◆ **Information**:

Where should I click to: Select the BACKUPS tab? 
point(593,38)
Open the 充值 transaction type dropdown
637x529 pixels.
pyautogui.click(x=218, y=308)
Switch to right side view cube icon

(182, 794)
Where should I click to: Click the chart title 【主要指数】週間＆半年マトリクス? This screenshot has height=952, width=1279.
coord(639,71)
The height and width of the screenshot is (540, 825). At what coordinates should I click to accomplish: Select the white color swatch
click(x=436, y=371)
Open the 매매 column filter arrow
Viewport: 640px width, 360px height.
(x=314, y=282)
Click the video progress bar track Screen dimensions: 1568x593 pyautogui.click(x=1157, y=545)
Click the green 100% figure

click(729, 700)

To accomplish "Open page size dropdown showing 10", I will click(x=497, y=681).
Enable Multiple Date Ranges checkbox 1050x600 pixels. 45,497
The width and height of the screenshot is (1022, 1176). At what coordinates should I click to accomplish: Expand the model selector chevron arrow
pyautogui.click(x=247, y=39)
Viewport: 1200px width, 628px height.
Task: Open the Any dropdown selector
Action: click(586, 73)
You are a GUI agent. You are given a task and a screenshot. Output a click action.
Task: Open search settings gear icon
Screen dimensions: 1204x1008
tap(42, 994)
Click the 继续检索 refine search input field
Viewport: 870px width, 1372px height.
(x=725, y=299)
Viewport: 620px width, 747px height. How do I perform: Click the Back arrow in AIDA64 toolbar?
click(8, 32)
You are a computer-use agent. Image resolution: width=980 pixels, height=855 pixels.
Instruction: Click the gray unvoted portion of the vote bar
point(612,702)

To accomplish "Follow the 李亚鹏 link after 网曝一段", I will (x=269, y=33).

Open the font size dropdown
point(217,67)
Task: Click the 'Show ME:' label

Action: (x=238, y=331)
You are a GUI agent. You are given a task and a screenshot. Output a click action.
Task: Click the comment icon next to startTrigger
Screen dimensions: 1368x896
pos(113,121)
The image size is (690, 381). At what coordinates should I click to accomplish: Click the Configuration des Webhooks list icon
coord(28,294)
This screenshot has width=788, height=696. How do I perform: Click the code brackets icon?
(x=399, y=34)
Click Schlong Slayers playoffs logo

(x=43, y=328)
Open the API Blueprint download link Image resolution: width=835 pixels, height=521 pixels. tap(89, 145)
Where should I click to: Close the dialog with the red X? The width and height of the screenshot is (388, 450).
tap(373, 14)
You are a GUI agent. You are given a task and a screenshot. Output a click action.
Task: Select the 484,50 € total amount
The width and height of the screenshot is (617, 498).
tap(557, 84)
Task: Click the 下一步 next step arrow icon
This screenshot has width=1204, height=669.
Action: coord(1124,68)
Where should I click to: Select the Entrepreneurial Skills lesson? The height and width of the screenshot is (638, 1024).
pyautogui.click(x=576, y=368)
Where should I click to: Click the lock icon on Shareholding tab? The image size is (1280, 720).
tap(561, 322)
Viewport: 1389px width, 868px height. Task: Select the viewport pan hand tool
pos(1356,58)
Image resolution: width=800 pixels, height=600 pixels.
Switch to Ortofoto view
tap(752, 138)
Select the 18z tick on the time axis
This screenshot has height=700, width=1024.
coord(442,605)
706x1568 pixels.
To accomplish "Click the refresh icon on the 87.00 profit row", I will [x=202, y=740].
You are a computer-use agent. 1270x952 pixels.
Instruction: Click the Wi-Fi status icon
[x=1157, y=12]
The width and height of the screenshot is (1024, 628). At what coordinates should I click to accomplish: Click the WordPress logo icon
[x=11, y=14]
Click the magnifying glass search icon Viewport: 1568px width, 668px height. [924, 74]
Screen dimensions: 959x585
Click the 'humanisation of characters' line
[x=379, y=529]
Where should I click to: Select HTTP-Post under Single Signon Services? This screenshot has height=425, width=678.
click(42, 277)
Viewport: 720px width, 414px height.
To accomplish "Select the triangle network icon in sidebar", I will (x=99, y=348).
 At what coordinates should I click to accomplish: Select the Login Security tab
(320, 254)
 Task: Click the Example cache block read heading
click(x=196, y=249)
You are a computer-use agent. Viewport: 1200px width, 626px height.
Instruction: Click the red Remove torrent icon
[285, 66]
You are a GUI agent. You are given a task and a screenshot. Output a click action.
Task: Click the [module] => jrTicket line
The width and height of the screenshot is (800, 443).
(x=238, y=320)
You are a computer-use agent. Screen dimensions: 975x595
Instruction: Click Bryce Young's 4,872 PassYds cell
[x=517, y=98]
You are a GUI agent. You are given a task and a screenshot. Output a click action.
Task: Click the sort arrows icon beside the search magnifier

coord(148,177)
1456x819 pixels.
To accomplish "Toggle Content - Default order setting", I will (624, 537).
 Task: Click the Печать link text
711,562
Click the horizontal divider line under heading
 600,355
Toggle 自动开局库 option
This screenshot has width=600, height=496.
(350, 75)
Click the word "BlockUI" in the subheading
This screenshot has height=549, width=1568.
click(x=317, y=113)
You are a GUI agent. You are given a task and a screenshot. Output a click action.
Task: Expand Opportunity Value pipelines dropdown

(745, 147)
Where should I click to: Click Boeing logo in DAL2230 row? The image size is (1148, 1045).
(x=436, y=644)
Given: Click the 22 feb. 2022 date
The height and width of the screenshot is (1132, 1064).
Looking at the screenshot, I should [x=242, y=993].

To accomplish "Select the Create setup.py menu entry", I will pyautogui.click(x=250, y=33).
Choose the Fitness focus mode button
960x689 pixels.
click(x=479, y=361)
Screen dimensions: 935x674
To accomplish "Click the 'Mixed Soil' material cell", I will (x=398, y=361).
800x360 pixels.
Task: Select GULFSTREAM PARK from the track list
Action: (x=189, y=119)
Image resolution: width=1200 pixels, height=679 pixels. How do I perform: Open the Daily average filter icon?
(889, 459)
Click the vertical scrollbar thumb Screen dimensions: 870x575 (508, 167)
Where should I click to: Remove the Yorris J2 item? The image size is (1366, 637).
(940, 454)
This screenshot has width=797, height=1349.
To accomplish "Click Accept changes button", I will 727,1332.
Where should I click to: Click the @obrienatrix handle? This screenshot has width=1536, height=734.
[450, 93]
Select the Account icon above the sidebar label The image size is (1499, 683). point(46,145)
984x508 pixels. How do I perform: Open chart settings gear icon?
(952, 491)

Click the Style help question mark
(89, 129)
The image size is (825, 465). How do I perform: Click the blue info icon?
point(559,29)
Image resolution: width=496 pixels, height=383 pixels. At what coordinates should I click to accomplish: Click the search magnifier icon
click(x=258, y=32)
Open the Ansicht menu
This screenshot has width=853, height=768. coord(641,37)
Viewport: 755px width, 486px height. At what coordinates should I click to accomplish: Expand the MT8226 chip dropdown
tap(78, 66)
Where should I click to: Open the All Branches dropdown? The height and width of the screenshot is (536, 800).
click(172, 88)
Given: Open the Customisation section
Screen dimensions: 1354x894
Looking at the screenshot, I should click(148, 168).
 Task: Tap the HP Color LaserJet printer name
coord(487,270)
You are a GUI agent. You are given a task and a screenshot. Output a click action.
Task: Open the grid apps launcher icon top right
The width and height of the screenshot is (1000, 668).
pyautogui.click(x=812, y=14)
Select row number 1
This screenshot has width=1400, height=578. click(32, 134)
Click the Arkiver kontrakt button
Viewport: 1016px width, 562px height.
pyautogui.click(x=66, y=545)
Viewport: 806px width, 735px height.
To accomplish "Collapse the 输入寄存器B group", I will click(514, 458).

◆ **About this task**: All of the entries above should be transcribed exactly, line for line.

◆ **Answer to the problem**:
Where should I click to: Select the BACKUPS tab? 
point(593,38)
Open the 充值 transaction type dropdown
637x529 pixels.
pyautogui.click(x=218, y=308)
Switch to right side view cube icon

(182, 794)
Where should I click to: Click the chart title 【主要指数】週間＆半年マトリクス? This screenshot has height=952, width=1279.
coord(639,71)
The height and width of the screenshot is (540, 825). At what coordinates should I click to accomplish: Select the white color swatch
click(x=436, y=371)
Open the 매매 column filter arrow
Viewport: 640px width, 360px height.
(x=314, y=282)
Click the video progress bar track Screen dimensions: 1568x593 pyautogui.click(x=1157, y=545)
Click the green 100% figure

click(729, 700)

To accomplish "Open page size dropdown showing 10", I will click(x=497, y=681).
Enable Multiple Date Ranges checkbox 1050x600 pixels. 45,497
The width and height of the screenshot is (1022, 1176). At what coordinates should I click to accomplish: Expand the model selector chevron arrow
pyautogui.click(x=247, y=39)
Viewport: 1200px width, 628px height.
Task: Open the Any dropdown selector
Action: click(586, 73)
You are a GUI agent. You are given a task and a screenshot. Output a click action.
Task: Open search settings gear icon
Screen dimensions: 1204x1008
tap(42, 994)
Click the 继续检索 refine search input field
Viewport: 870px width, 1372px height.
(x=725, y=299)
Viewport: 620px width, 747px height. How do I perform: Click the Back arrow in AIDA64 toolbar?
click(8, 32)
You are a computer-use agent. Image resolution: width=980 pixels, height=855 pixels.
Instruction: Click the gray unvoted portion of the vote bar
point(612,702)

To accomplish "Follow the 李亚鹏 link after 网曝一段", I will (x=269, y=33).

Open the font size dropdown
point(217,67)
Task: Click the 'Show ME:' label

Action: (x=238, y=331)
You are a GUI agent. You are given a task and a screenshot. Output a click action.
Task: Click the comment icon next to startTrigger
Screen dimensions: 1368x896
pos(113,121)
The image size is (690, 381). At what coordinates should I click to accomplish: Click the Configuration des Webhooks list icon
coord(28,294)
This screenshot has width=788, height=696. How do I perform: Click the code brackets icon?
(x=399, y=34)
Click Schlong Slayers playoffs logo

(x=43, y=328)
Open the API Blueprint download link Image resolution: width=835 pixels, height=521 pixels. tap(89, 145)
Where should I click to: Close the dialog with the red X? The width and height of the screenshot is (388, 450).
tap(373, 14)
You are a GUI agent. You are given a task and a screenshot. Output a click action.
Task: Select the 484,50 € total amount
The width and height of the screenshot is (617, 498).
tap(557, 84)
Task: Click the 下一步 next step arrow icon
This screenshot has width=1204, height=669.
Action: coord(1124,68)
Where should I click to: Select the Entrepreneurial Skills lesson? The height and width of the screenshot is (638, 1024).
pyautogui.click(x=576, y=368)
Where should I click to: Click the lock icon on Shareholding tab? The image size is (1280, 720).
tap(561, 322)
Viewport: 1389px width, 868px height. Task: Select the viewport pan hand tool
pos(1356,58)
Image resolution: width=800 pixels, height=600 pixels.
Switch to Ortofoto view
tap(752, 138)
Select the 18z tick on the time axis
This screenshot has height=700, width=1024.
coord(442,605)
706x1568 pixels.
To accomplish "Click the refresh icon on the 87.00 profit row", I will [x=202, y=740].
You are a computer-use agent. 1270x952 pixels.
Instruction: Click the Wi-Fi status icon
[x=1157, y=12]
The width and height of the screenshot is (1024, 628). At what coordinates should I click to accomplish: Click the WordPress logo icon
[x=11, y=14]
Click the magnifying glass search icon Viewport: 1568px width, 668px height. [924, 74]
Screen dimensions: 959x585
Click the 'humanisation of characters' line
[x=379, y=529]
Where should I click to: Select HTTP-Post under Single Signon Services? This screenshot has height=425, width=678.
click(42, 277)
Viewport: 720px width, 414px height.
To accomplish "Select the triangle network icon in sidebar", I will (x=99, y=348).
 At what coordinates should I click to accomplish: Select the Login Security tab
(320, 254)
 Task: Click the Example cache block read heading
click(x=196, y=249)
You are a computer-use agent. Viewport: 1200px width, 626px height.
Instruction: Click the red Remove torrent icon
[285, 66]
You are a GUI agent. You are given a task and a screenshot. Output a click action.
Task: Click the [module] => jrTicket line
The width and height of the screenshot is (800, 443).
(x=238, y=320)
You are a computer-use agent. Screen dimensions: 975x595
Instruction: Click Bryce Young's 4,872 PassYds cell
[x=517, y=98]
You are a GUI agent. You are given a task and a screenshot. Output a click action.
Task: Click the sort arrows icon beside the search magnifier

coord(148,177)
1456x819 pixels.
To accomplish "Toggle Content - Default order setting", I will (624, 537).
 Task: Click the Печать link text
711,562
Click the horizontal divider line under heading
 600,355
Toggle 自动开局库 option
This screenshot has width=600, height=496.
(350, 75)
Click the word "BlockUI" in the subheading
This screenshot has height=549, width=1568.
click(x=317, y=113)
You are a GUI agent. You are given a task and a screenshot. Output a click action.
Task: Expand Opportunity Value pipelines dropdown

(745, 147)
Where should I click to: Click Boeing logo in DAL2230 row? The image size is (1148, 1045).
(x=436, y=644)
Given: Click the 22 feb. 2022 date
The height and width of the screenshot is (1132, 1064).
Looking at the screenshot, I should [x=242, y=993].

To accomplish "Select the Create setup.py menu entry", I will pyautogui.click(x=250, y=33).
Choose the Fitness focus mode button
960x689 pixels.
click(x=479, y=361)
Screen dimensions: 935x674
To accomplish "Click the 'Mixed Soil' material cell", I will (x=398, y=361).
800x360 pixels.
Task: Select GULFSTREAM PARK from the track list
Action: (x=189, y=119)
Image resolution: width=1200 pixels, height=679 pixels. How do I perform: Open the Daily average filter icon?
(889, 459)
Click the vertical scrollbar thumb Screen dimensions: 870x575 (508, 167)
Where should I click to: Remove the Yorris J2 item? The image size is (1366, 637).
(940, 454)
This screenshot has width=797, height=1349.
To accomplish "Click Accept changes button", I will 727,1332.
Where should I click to: Click the @obrienatrix handle? This screenshot has width=1536, height=734.
[450, 93]
Select the Account icon above the sidebar label The image size is (1499, 683). point(46,145)
984x508 pixels. How do I perform: Open chart settings gear icon?
(952, 491)

Click the Style help question mark
(89, 129)
The image size is (825, 465). How do I perform: Click the blue info icon?
point(559,29)
Image resolution: width=496 pixels, height=383 pixels. At what coordinates should I click to accomplish: Click the search magnifier icon
click(x=258, y=32)
Open the Ansicht menu
This screenshot has width=853, height=768. coord(641,37)
Viewport: 755px width, 486px height. At what coordinates should I click to accomplish: Expand the MT8226 chip dropdown
tap(78, 66)
Where should I click to: Open the All Branches dropdown? The height and width of the screenshot is (536, 800).
click(172, 88)
Given: Open the Customisation section
Screen dimensions: 1354x894
Looking at the screenshot, I should click(148, 168).
 Task: Tap the HP Color LaserJet printer name
coord(487,270)
You are a GUI agent. You are given a task and a screenshot. Output a click action.
Task: Open the grid apps launcher icon top right
The width and height of the screenshot is (1000, 668).
pyautogui.click(x=812, y=14)
Select row number 1
This screenshot has width=1400, height=578. click(32, 134)
Click the Arkiver kontrakt button
Viewport: 1016px width, 562px height.
pyautogui.click(x=66, y=545)
Viewport: 806px width, 735px height.
To accomplish "Collapse the 输入寄存器B group", I will click(514, 458).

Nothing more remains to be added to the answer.